From Heather: Shanghai

Shanghai proved to be a kinetic collage of the high and low, old and new, and clean and dirty–with a drivers exercising complete anarchy, whether behind the wheel of cars, buses, electric motorbikes (sneaky and soundless), or bicycles. One ventures out into the street only in large groups of pedestrians; drivers stop for nothing less than critical mass. Vehicles muscle in on one other in a honking, endless game of chicken (any mention of “chicken” excites My Favorite Chicken so please do not speak the word aloud in his presence, but rather spell it out. Fortunately, he reads at about first-grade level–for now). My Favorite Chicken has now demanded brothers and sisters, and, since I have taken him away from the bosom of his plastic brood I have begun the process of locating twenty-three suitable siblings. Once they begin doing small group work their reading levels will quickly improve, especially with literature such as Fowlkner’s The Sound and the Chicken, or Shakespeare’s immortal Romeo and Chickilet. And what about Chronicle of a Chicken Foretold? I can see it now, teenagers and chickens, learning together, from the epic Sumerian Gilgachicken to Orwell’s dystopian masterpiece, Animal Farm, revised edition twelve (as in a dozen), where the chickens vanquish the pigs by relentless egging them.

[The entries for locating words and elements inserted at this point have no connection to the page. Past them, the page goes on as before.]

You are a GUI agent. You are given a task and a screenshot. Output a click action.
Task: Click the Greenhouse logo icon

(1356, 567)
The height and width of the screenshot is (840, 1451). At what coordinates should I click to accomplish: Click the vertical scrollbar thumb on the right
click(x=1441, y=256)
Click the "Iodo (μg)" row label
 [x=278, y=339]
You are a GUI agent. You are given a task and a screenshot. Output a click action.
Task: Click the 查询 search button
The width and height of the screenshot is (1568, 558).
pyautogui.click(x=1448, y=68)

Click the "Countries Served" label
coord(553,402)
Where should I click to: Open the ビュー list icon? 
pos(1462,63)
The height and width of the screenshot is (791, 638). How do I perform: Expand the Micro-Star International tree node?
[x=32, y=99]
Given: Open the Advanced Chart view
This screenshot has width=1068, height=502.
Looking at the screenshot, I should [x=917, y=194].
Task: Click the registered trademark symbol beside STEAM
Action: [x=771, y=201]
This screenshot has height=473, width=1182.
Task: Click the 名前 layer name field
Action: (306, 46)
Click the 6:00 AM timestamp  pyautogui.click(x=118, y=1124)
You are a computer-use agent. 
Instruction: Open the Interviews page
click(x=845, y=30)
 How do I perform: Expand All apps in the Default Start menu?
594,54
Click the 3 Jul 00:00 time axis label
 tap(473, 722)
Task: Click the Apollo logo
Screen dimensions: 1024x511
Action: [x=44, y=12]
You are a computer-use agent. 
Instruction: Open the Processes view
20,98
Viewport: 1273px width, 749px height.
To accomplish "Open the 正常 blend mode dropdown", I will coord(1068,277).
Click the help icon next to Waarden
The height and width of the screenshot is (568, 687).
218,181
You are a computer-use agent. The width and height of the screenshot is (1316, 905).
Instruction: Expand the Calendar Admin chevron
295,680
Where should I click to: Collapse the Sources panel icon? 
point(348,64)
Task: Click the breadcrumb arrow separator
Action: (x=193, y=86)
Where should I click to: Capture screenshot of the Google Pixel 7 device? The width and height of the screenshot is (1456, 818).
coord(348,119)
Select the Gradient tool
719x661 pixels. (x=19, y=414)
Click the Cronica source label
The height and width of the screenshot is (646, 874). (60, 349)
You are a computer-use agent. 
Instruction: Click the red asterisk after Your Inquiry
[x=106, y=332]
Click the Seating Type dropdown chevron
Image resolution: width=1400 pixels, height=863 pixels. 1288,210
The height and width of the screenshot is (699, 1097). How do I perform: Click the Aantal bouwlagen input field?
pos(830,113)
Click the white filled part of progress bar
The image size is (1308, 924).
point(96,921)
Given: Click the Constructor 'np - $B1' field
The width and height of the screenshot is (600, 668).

But I digress. With My Favorite Chicken this is so easy to do! I knew San Francisco would be good for him. In Shanghai I constantly had to keep my eye on him or he would try to cadge a puff from any nearby smoker. He is a wily one. And vain. Unmoved by my assertions that he would soon burn holes in his squawker, I warned that he would lose his looks if he continued. I could tell he was reconsidering. Plastic chickens think they will remain young and live forever. I don’t know how old they are when their frontal lobes finish developing. I fear he may not have one. But, as My Favorite Chicken will tell you, who needs brains when you are (and this is a happy coincidence with Creative Writing) the pure yellow of enlightenment. You see, My Favorite Chicken believes that his kind came from the Great Sun Chicken, who shed heavenly golden plastic on The Formerly Beige and Naked Fowl, bestowing upon them their undeniable, mass-produced originality. Has plastic ever been wrought so wonderously? Has any a squawk more charmed? Can you imagine my ninth grade students’ excitement when, while reading creation myths this morning, I slyly asked, would you like to see a real mythic hero?

What. If. I. Had. ONE. RIGHTBEHINDMYBACK! SQUAWKSQUAWKSQUAWKSQUAWKSQUAWKSQUAWKSQUAWKSQUAWK!

Pandemonium, I assure you. I almost felt as though I were back in Shanghai trying to cross the street. I held My Favorite Chicken aloft and shouted above the fray, “Remain calm! Return to your seats! My Favorite Chicken will receive each one in his turn!”

Stick that in your chariot, Phaeton.

I digress again. Yes, I have returned from Shanghai.